### To do:
Answer the following questions using the passage on software testing below.
1. How many tests are said to be passing at the opening of the passage?
2. Relative to what three things is software said to be correct?
3. What tendency is named as the cognitive bias that afflicts everyone who works closely with a codebase?
== Passage to read
Three tests. Passing. But the input space contains infinitely many date strings — and many interesting subsets remain untested.

What about '2024-02-29' in a non-leap year? What about dates beyond the year 9999? What about the string 'yesterday'? What about an empty string? What about a date that is valid today but becomes invalid by the time the booking is processed? Each of these is a region of the input space that the three tests above say nothing about.

The implication is important: correctness, as established by testing, is always partial. We can accumulate evidence for correctness in tested regions. We cannot establish correctness in untested regions. The most honest statement any team can make about their software is not "it is correct" but rather "it has behaved correctly under the conditions we have tested, and we have made a considered judgment that the untested regions pose acceptable risk." At the end of the day, it's all about confidence.

What 'Correct' Actually Means in Practice

  • Software is not correct or incorrect in an absolute sense.
  • Software is correct relative to: (a) a known specification, (b) a specific set of tested conditions, and (c) the quality of the oracle used to evaluate those conditions.
  • The engineering question is not 'is this software correct?' but 'what is the boundary of our evidence for correctness, and is that boundary acceptable given the risk profile of this system?'


Why Do Experienced Testers Remain Skeptical?

If you have spent time with genuinely skilled software testers, you have probably noticed something that can seem like pessimism or obstruction: they are never quite satisfied. A thousand passing tests does not produce for them the confidence it produces in someone less experienced. They keep asking questions. They keep looking for the untested edge. They keep saying "but what happens when..."

This is not a personality trait. It is a trained posture, and it is entirely rational.

The experienced tester has seen, repeatedly, the pattern by which software that appeared thoroughly tested failed in production. And it failed in ways that, in retrospect, were discoverable. They have learned, through accumulated evidence of their own, that the gap between "what we tested" and "what is possible" is always larger than it appears. Their skepticism is not a belief that the software is bad. It is a calibrated resistance to the cognitive bias that afflicts everyone who works closely with a codebase: the tendency to mistake familiarity for correctness.
====
== Available data
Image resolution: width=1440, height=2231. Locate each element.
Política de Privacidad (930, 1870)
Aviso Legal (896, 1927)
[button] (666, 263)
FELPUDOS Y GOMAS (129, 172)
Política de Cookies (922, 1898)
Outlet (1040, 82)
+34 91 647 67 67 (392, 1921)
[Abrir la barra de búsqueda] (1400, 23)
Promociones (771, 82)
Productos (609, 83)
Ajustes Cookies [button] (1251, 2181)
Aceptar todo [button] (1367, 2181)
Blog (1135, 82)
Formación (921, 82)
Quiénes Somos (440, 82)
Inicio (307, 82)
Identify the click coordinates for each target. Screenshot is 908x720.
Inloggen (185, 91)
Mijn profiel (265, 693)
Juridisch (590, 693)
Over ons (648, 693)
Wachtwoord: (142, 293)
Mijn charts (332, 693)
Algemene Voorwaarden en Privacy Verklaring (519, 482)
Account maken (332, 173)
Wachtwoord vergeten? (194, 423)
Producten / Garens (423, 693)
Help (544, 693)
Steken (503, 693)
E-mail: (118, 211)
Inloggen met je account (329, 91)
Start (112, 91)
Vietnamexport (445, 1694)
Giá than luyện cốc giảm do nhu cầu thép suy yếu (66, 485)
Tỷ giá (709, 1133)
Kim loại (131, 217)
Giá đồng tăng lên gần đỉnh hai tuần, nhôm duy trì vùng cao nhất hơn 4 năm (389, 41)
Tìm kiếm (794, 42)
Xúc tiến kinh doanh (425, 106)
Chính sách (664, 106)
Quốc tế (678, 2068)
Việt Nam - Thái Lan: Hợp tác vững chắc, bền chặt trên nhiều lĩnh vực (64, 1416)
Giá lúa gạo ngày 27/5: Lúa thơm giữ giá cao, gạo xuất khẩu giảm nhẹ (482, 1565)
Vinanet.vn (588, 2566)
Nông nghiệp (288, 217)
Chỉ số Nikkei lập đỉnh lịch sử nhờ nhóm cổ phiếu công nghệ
====
### Answer:
1. Three tests.
2. A known specification, a specific set of tested conditions, and the quality of the oracle used to evaluate those conditions.
3. The tendency to mistake familiarity for correctness.